CAN'T STOP WON'T STOP: A History of the Hip-Hop Generation
Jeff Chang, , with an intro. by DJ Kool Herc. . St. Martin's, $27.95 (560pp) ISBN 978-0-312-30143-9
Hip-hop journalist Chang looks back on 30 years of the cultural landscape, with a particular focus on the African-American street scene, in this engaging and extensive debut. Chang shows how hip-hop arose in the rubble of the Bronx in the 1970s, when youth unemployment hit 60%–80%; traces the music through the black-Jewish racial conflicts of 1980s New York to the West Coast scene and the L.A. riots; and follows it to the Kristal-soaked, bling-encrusted corporate rap of today.
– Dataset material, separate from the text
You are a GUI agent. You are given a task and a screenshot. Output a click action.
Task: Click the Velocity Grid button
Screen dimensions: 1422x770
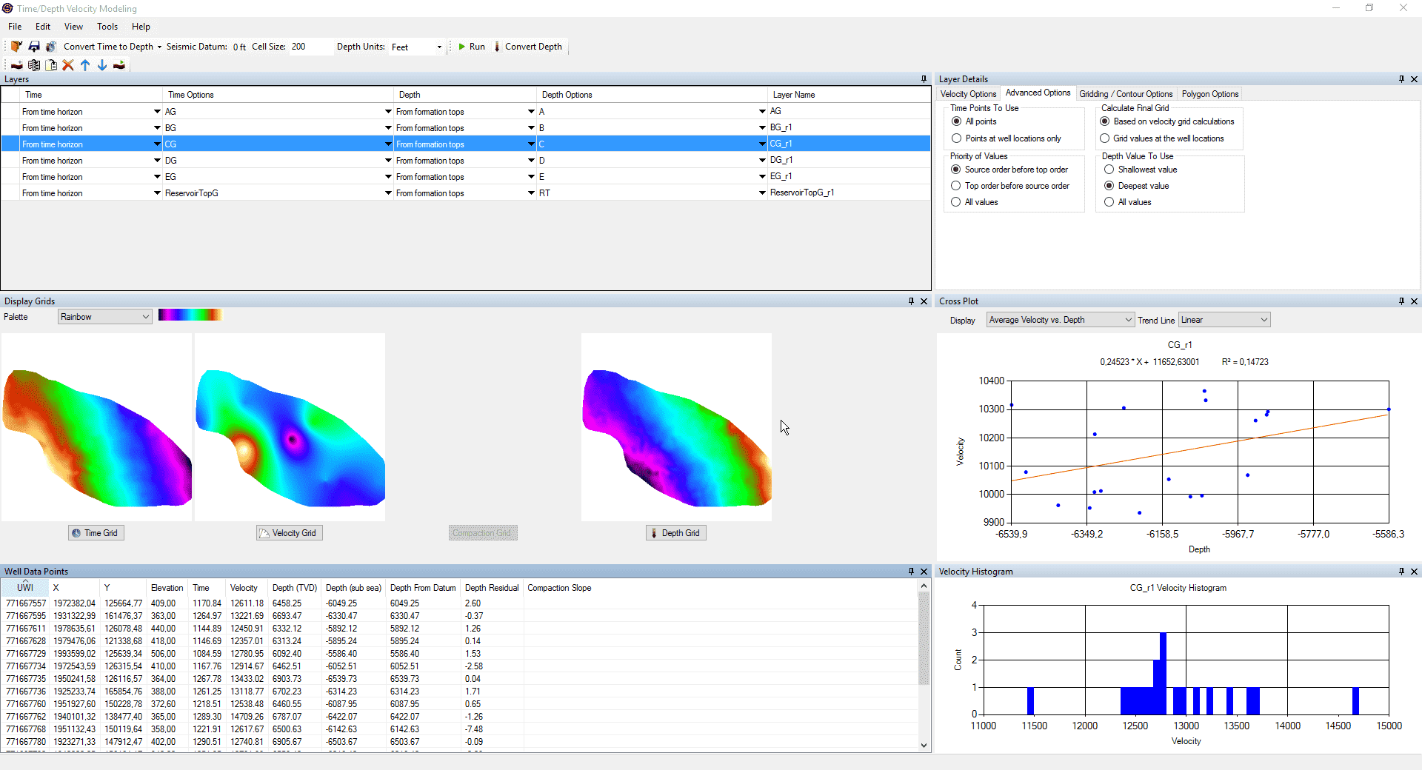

Chang's balanced assessment of rap's controversial trappings neither condemns gang culture nor forgives its sins, but places gangs in the conditions that birthed them and illustrates their influence on street culture. Chang also examines art forms that arose alongside the music: the b-boys ("break dancers") with their James Brown–inspired, acrobatic battles and the graffiti artists, who practiced their defiant, "outlaw art" on the sides of subway trains and any other flat surface available. The vivid narrative alternates between Chang's historical elucidation and first-person accounts from the major players, including DJ Kool Herc, the mythic DJ who started it all at a West Bronx party; Afrika Bambaataa, who crossed gang boundaries for block parties, inspiring scores of others to enact truces and do the same; and Kurtis Blow, the first major-label rap artist, along with countless more. Most importantly, he documents stories that have been left unrecorded until now, with the oral histories of the gangs and artists. Illus.